13. This Court has not now before it testimony necessary for disposing of libelant’s third cause of action, and crosslibelant’s second, third, and fourth causes of action. This Court will hold a hearing to receive such testimony on Monday, March 26, 1962 at 10 A.M., unless before that date the parties stipulate for some other disposition of the aforesaid causes of action.
14. Finally, this Court notes, by way of summation, that, despite the involved pattern of statutory and contractual provisions, the dominant thread in this controversy is plain. The Government had vessels which had a fair charter hire ■of over 2 million dollars. It did not compel anyone to charter those vessels. Congress authorized the Commission to oifer those vessels for charter. The Commission, if it followed either the method that Judge Dimock and other federal judges have believed authorized, or the alternative method that I have believed permissible, was free to fix rates which would have yielded the full 2 million dollars or more. Libelant’s claim is that the Commission followed an unauthorized method. I do not agree. But if I were wrong, the error of the Commission was not that it failed to follow a Congressional mandate intended to benefit libelant or others in its class. The error was that it failed to follow a Congressional mandate requiring the Commission to collect some excess profits specifically under one section and other excess profits (if agreed upon) under another section, and to point clearly which section gave authority for each part of the charter. If the methods used by the Commission were ultra vires, and the rates were unauthorized, then there was no contract. And the libelant is in the anomalous position of being bound to pay the full fair value of the rental of the ships unless, as I believe, the Commission is estopped from demanding more than it was willing to take under a contract, now asserted to be vulnerable due to the most recondite technicality.
F. ADJUDICATIONS
This Court now makes the following adjudications which at an appropriate time can be incorporated in a final judgment based upon the whole case, but which, unless counsel otherwise request, will not be now set forth in a formal, appealable, partial judgment.
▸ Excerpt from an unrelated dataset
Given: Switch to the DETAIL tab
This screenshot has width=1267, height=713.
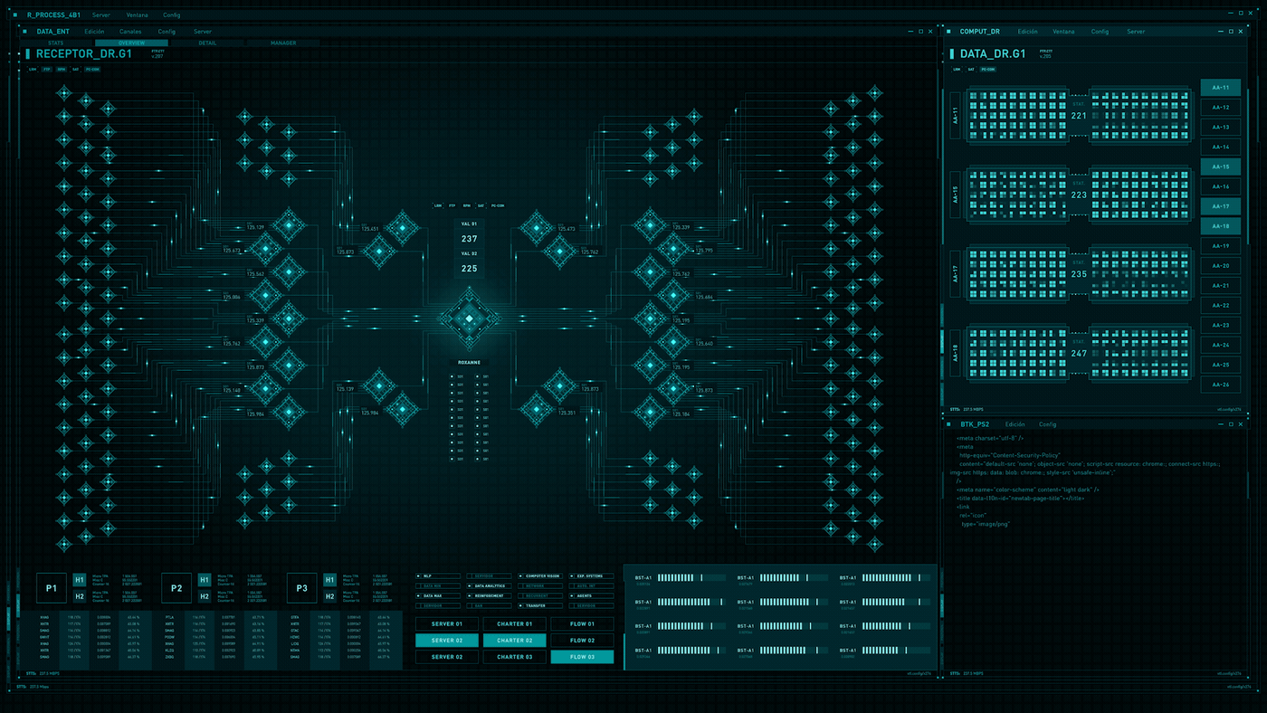Looking at the screenshot, I should (207, 43).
1. Eastern’s first cause of action in its libel is dismissed on the merits.
2. Eastern’s second cause of action in its libel is dismissed on the merits.
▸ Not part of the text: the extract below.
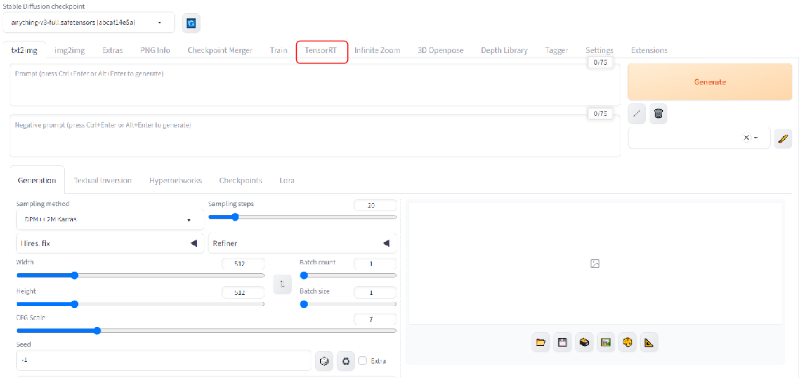Open the img2img tab
This screenshot has height=378, width=805.
69,51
3. Eastern’s third cause of action in its libel is to stand awaiting the presentation of testimony at a plenary trial.
4. The Government’s first cause of action in its cross-libel is dismissed on the merits.
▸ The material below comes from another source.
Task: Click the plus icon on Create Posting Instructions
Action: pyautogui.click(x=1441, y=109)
5. The Government’s second, third, and fourth causes of action in its cross-libel are to stand awaiting the presentation of testimony at a plenary trial.
6. Except insofar as they ask dismissal of the Government’s first cause of action in its cross-libel, Eastern’s “Exceptions to Cross-Libel” and its “Exceptive Allegations to the Cross-Libel” are denied, without prejudice to renewal at the plenary trial.